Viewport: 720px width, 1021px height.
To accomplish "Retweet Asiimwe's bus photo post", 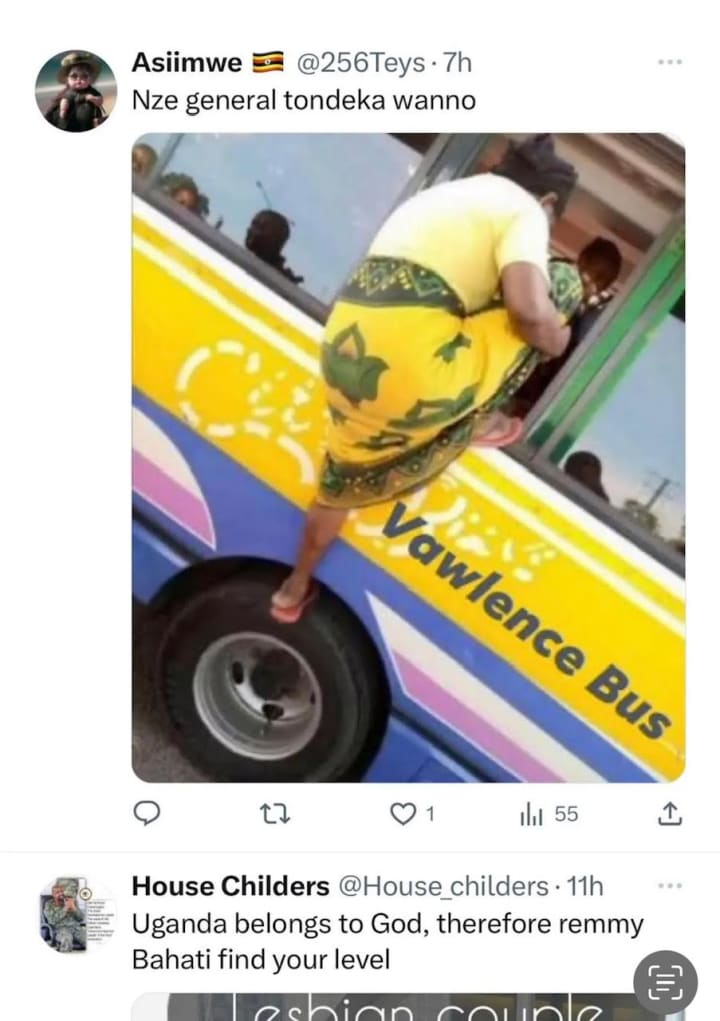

...

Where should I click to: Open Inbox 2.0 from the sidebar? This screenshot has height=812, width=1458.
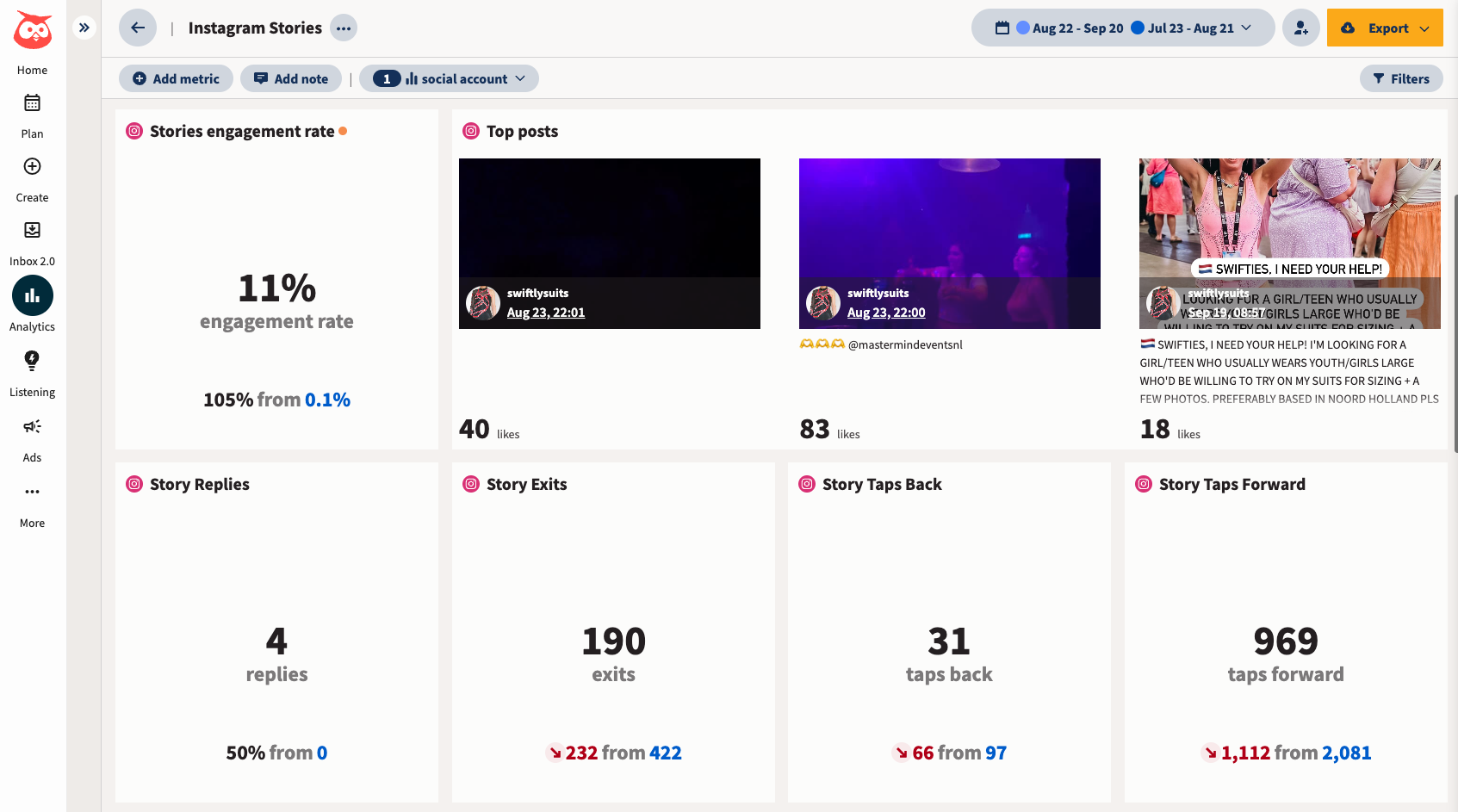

==

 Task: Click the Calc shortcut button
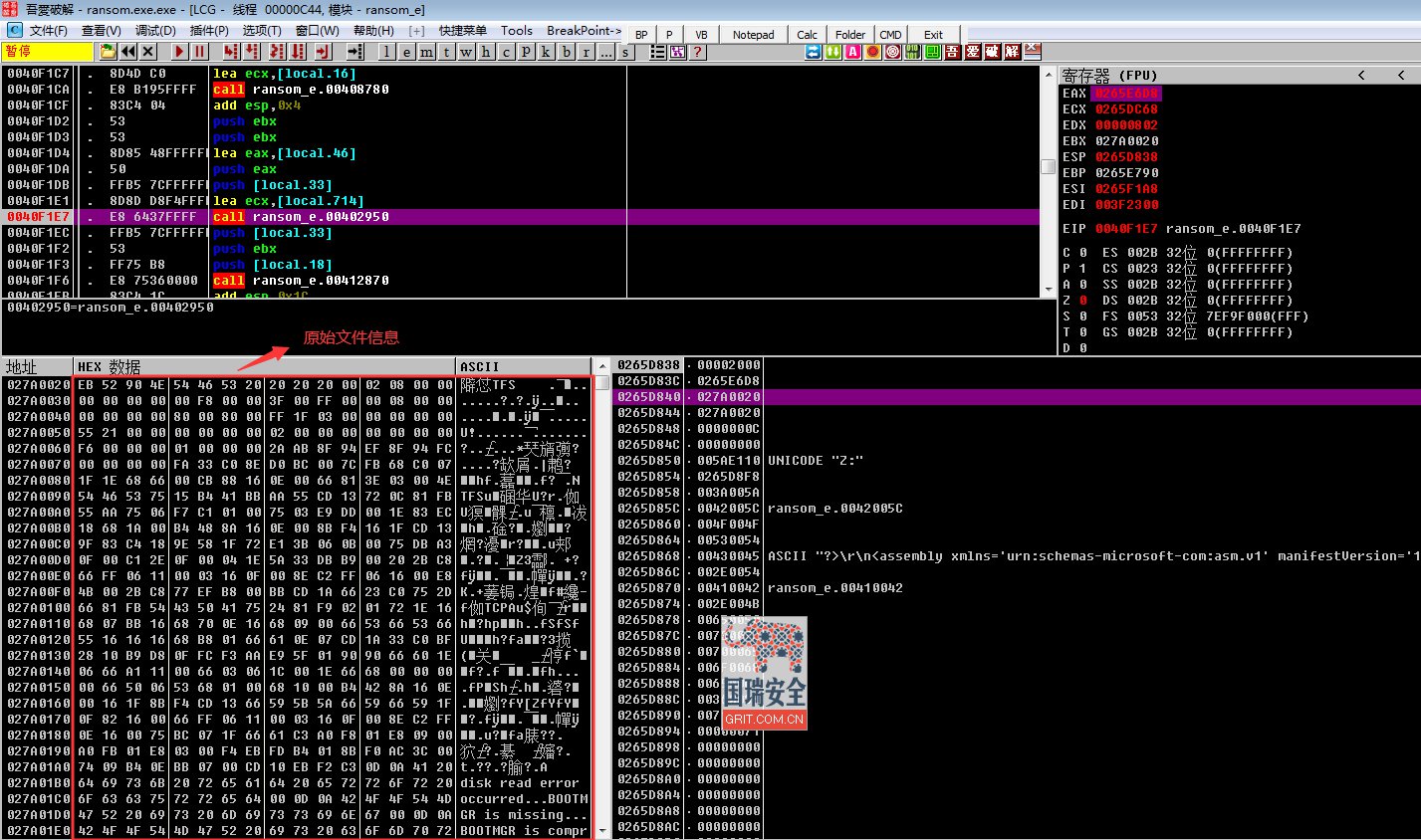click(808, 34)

# [Given request]
Output as a numbered list the lines of the items beginning with the line containing "Viewport: 720px width, 1021px height." and continuing through the line containing "Asiimwe's bus photo", omitting any blank lines. Do not include the pictures in the list.

# [Answer below]
1. Viewport: 720px width, 1021px height.
2. To accomplish "Retweet Asiimwe's bus photo post", 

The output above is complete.